Ja. Es gibt ganz verschiedene Unkulturen. Eine andere ist das Pastern. Oder die Haare werden abrasiert, oder der Trainer sauft mit den Jugendlichen. Ziel ist es, Zugehörigkeit zu schaffen. Oft rechtfertigen das Trainer damit, dass sie diverse Rituale selbst durchlitten haben und sagen dann: "Für mich war das damals ja auch nicht lustig. Aber das gehört dazu." Andere machen abwertende Bemerkungen über die Oberweite der Mädchen oder sagen Ihnen: "Da hast du dich nicht g’scheit rasiert." Oder wenn der Trainer kontrolliert, ob man sich eh ordentlich duscht.

Wie verbreitet ist das Thema Missbrauch im Sport?

Wir wollen den Sport nicht unter Generalverdacht stellen.
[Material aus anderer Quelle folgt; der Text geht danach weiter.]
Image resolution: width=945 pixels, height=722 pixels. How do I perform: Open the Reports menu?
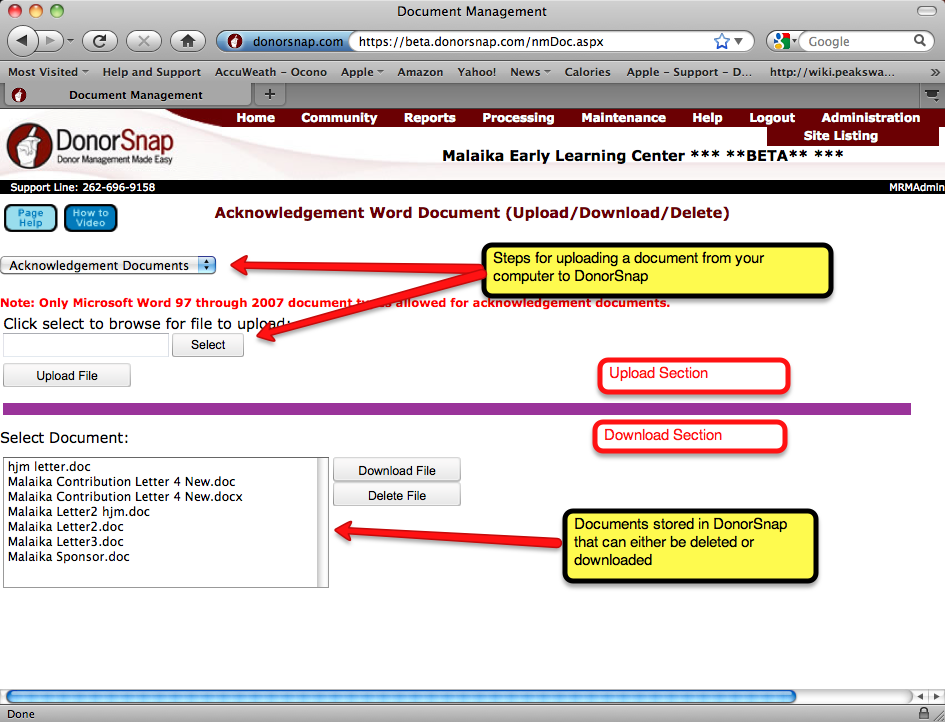429,118
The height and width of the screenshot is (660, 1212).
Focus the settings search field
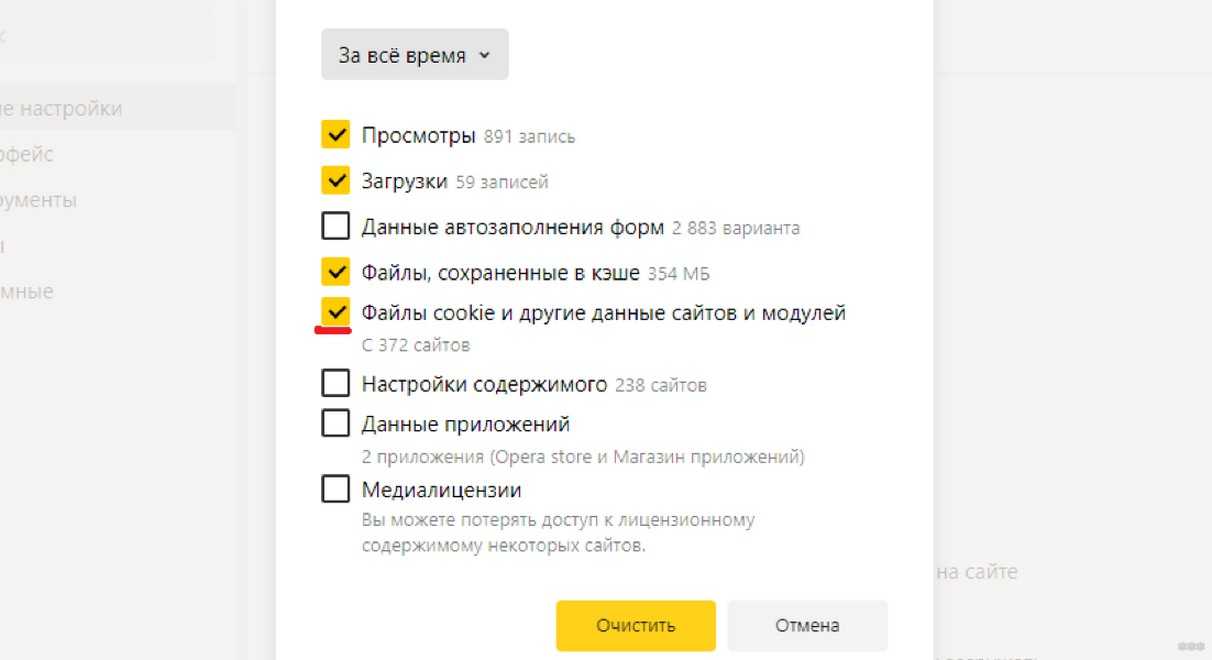tap(100, 35)
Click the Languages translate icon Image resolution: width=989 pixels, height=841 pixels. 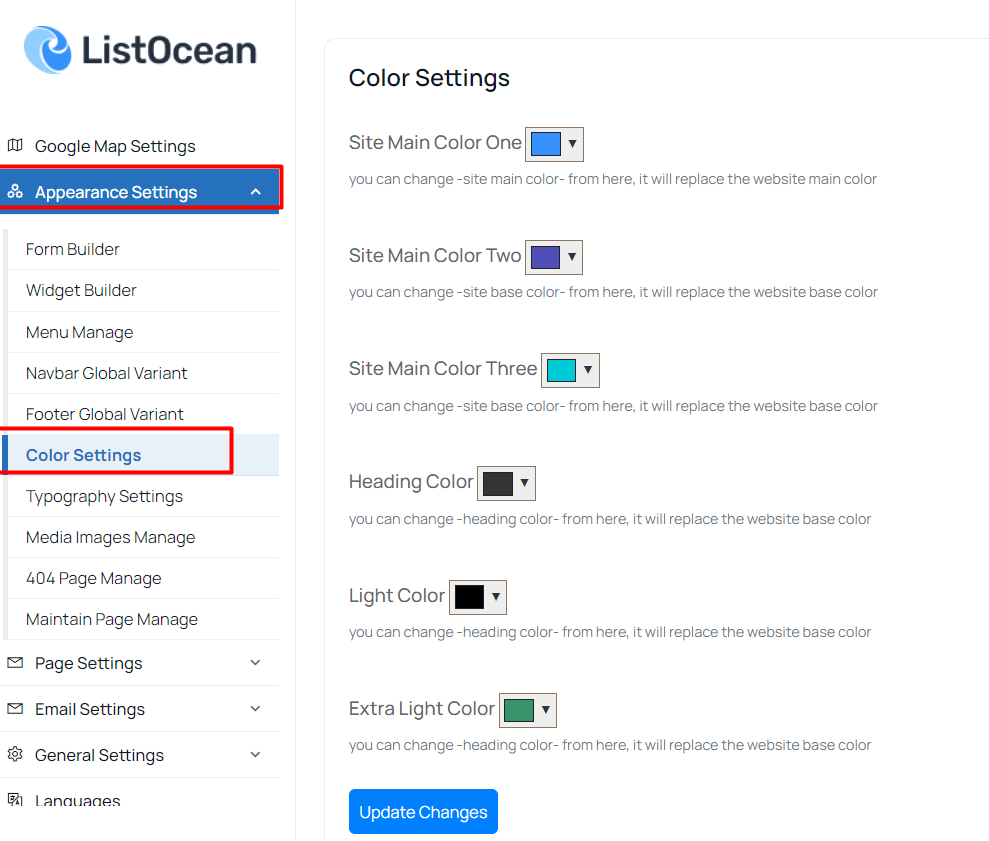[15, 799]
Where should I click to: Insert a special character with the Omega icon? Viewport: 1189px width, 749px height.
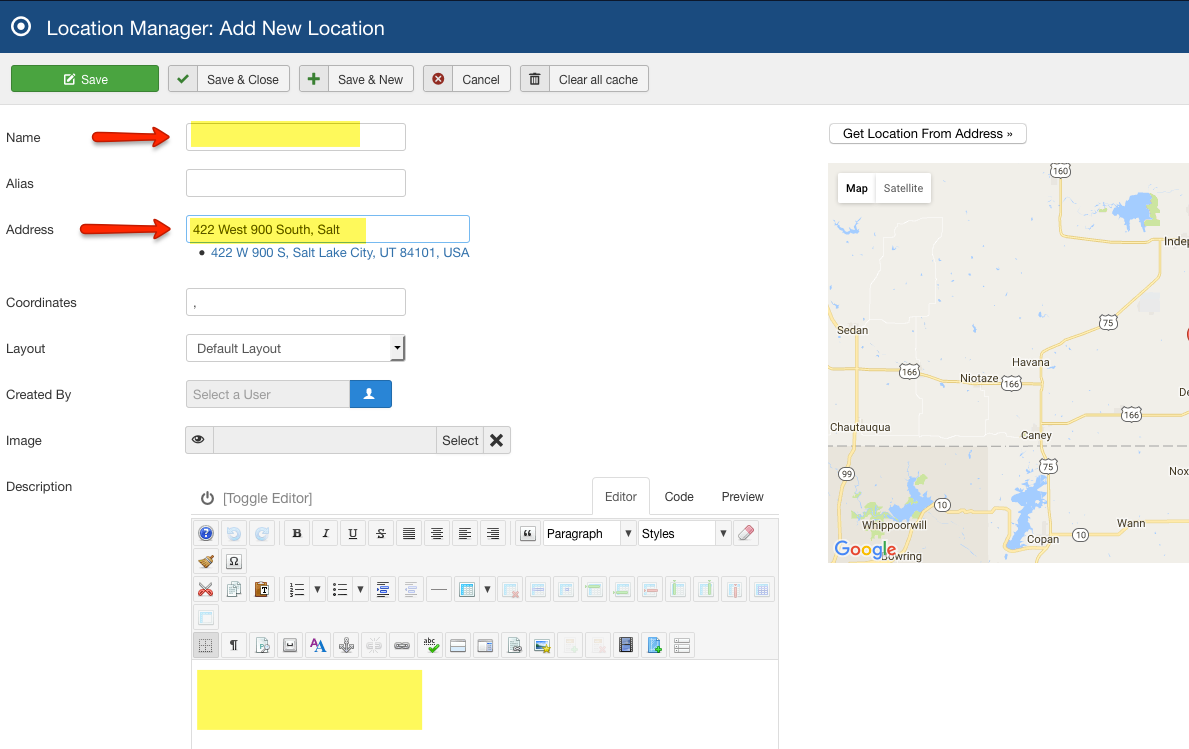[233, 562]
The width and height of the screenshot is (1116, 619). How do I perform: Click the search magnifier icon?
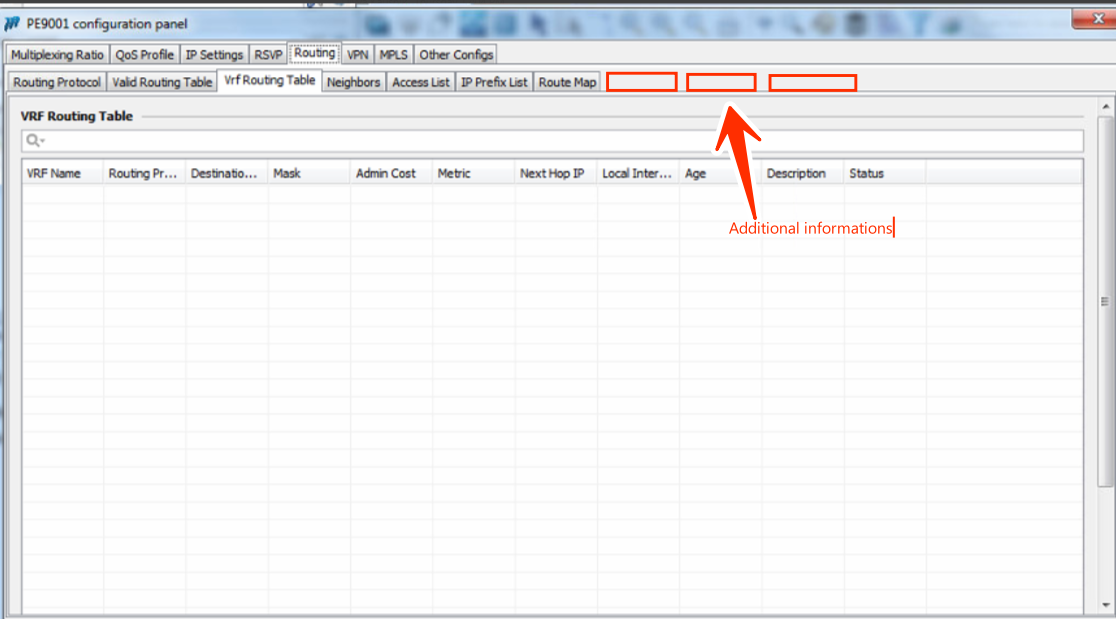click(34, 141)
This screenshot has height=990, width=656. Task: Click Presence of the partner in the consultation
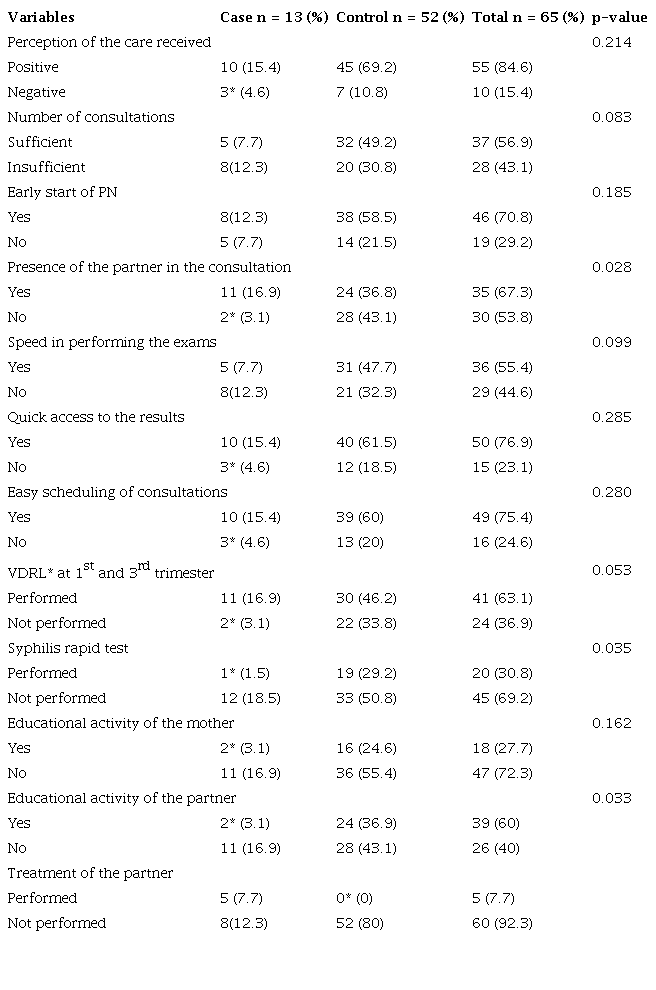pos(149,267)
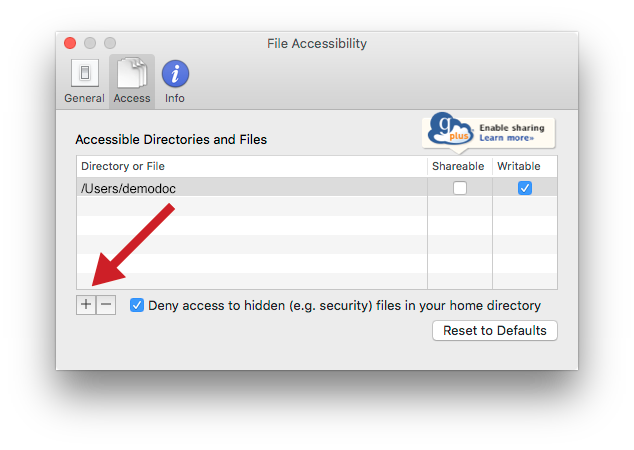
Task: Click the Globus plus cloud logo
Action: pos(450,129)
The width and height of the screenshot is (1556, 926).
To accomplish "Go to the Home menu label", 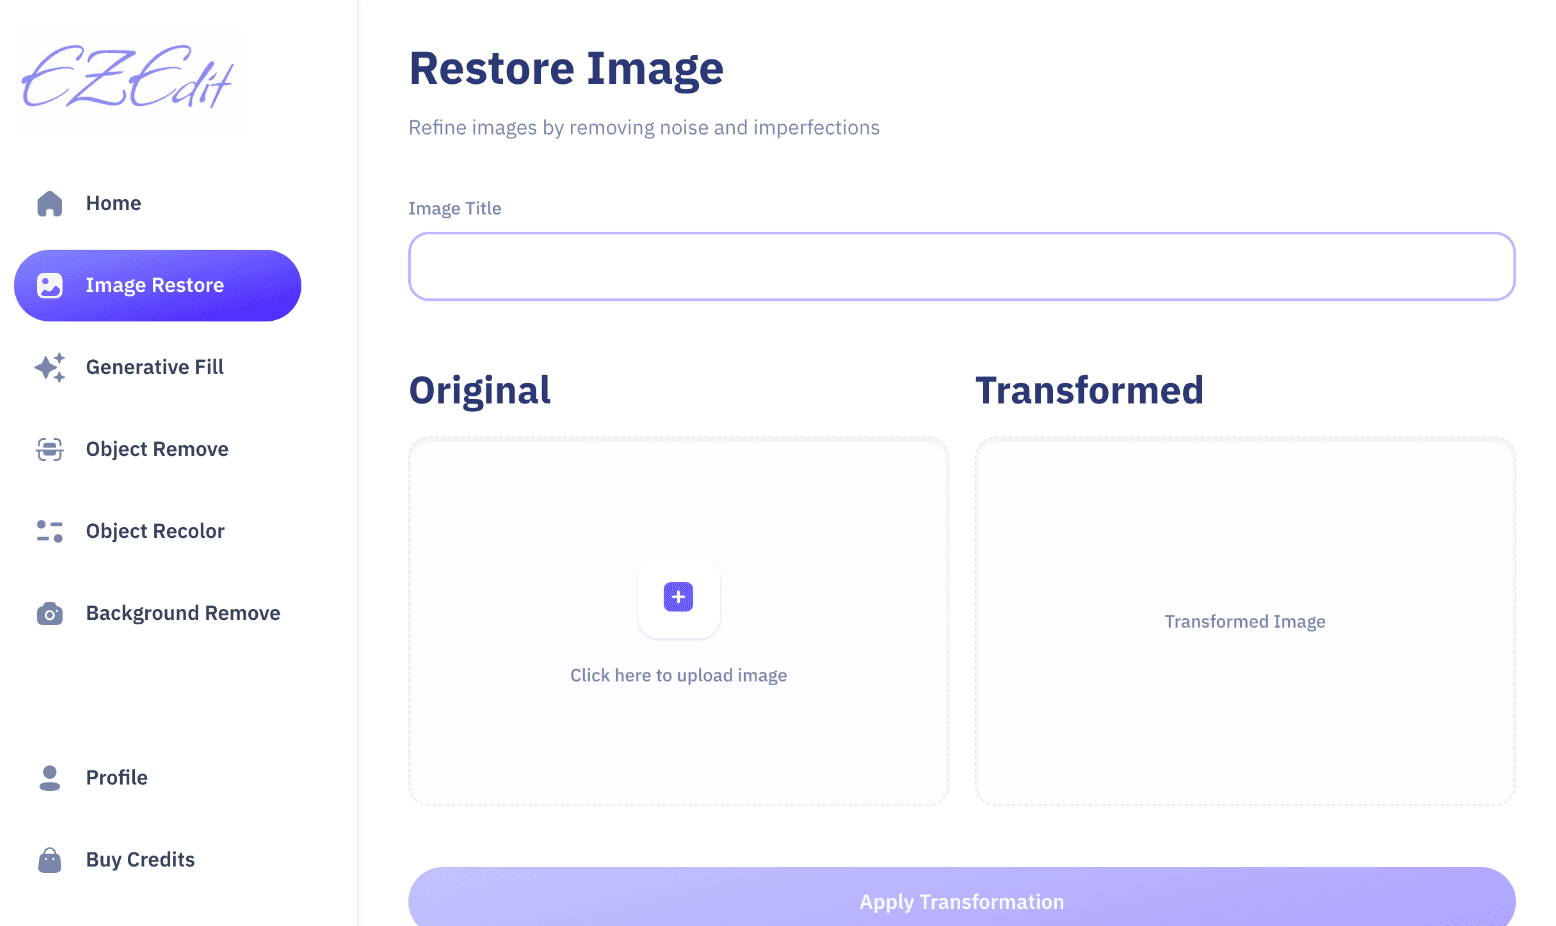I will [113, 204].
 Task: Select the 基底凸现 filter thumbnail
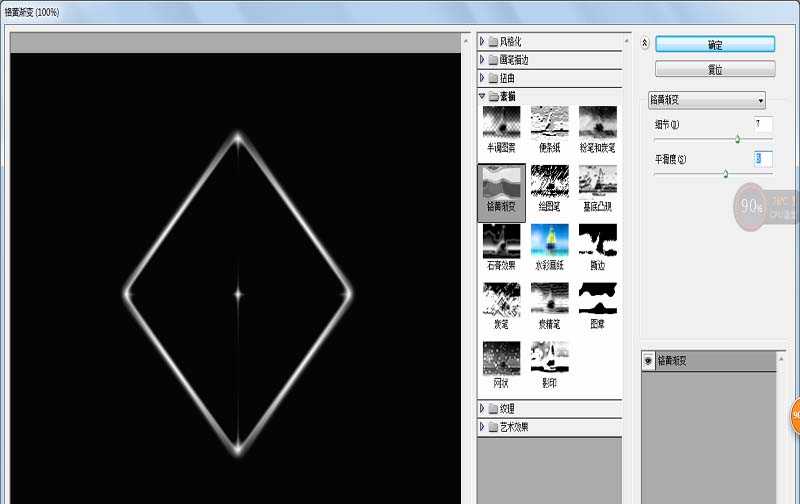click(x=598, y=181)
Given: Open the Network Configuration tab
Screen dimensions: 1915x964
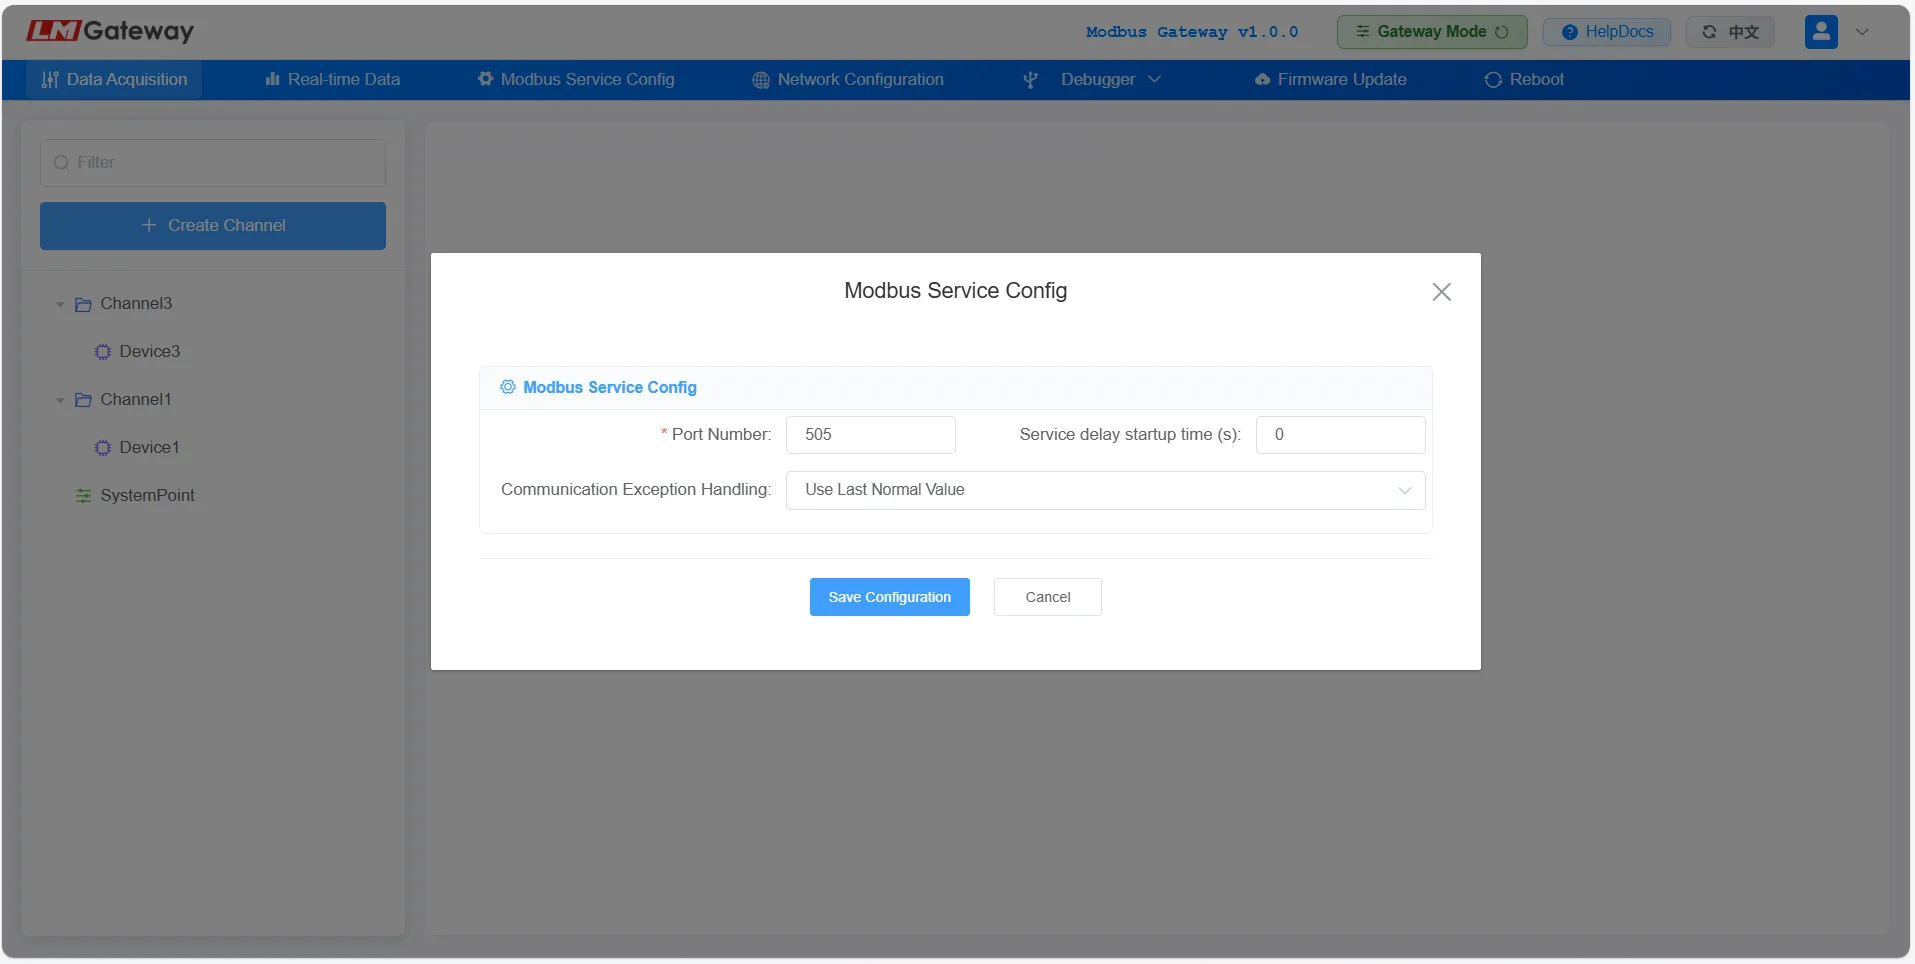Looking at the screenshot, I should (848, 80).

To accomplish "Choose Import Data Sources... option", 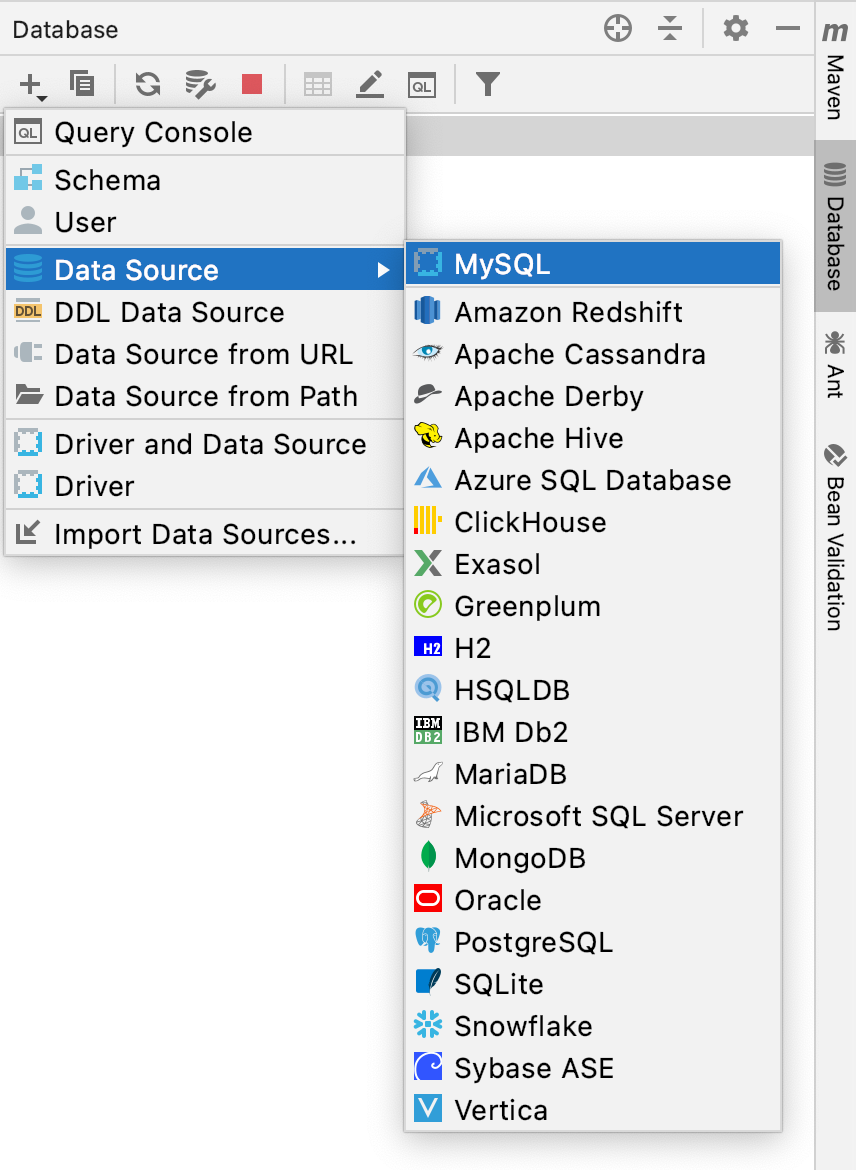I will tap(205, 534).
Da passiert viel Positives. Aber entsprechende Fälle landen immer wieder bei uns. Quer durch alle Sportarten, aber speziell in Bereichen, wo im Training auch viel Körperkontakt nötig ist, in Zweier-Konstellationen trainiert wird oder wo es geschlossene Gruppen gibt. Etwa im Leistungssport, wo Jugendliche in Internaten untergebracht sind oder gemeinsam von Ort zu Ort reisen. Da herrscht ein großes Wir-Gefühl. Das macht es noch schwieriger, wenn etwas passiert.

Weil man Teil der Gruppe sein will?

Weil Opfer in einen Loyalitätskonflikt geraten. Dann sind Täter vielleicht Personen, die einem geholfen haben, die einen angefeuert haben, die man ja auch mag.

Wann ist das Wort "Opfer" eigentlich zu einem Schimpfwort geworden?

In der Jugendsprache wird "Opfer" mit Schwäche assoziiert. Wir erleben das vor allem in den sozialen Medien. Deshalb ist es wichtig, wenn Opfer wie Frau Nicola Werdenigg zeigen, dass sie eigentlich sehr viel Mut beweisen.

Sie arbeiten eng mit dem Volleyballverband zusammen, seit dort im Frühling bekannt wurde, dass ein Jugendtrainer 57 Mädchen missbraucht haben soll. Funktioniert die Zusammenarbeit?

Der Volleyballverband sollte ein Vorbild für alle sein, wie mit diesem Thema umgegangen werden sollte. Dort wird ja seither auch für ehrenamtliche Trainer ein polizeiliches Führungszeugnis verlangt. Wir machen Schulungen, sind auch Ansprechpartner. So viel Bereitschaft erleben wir nicht immer.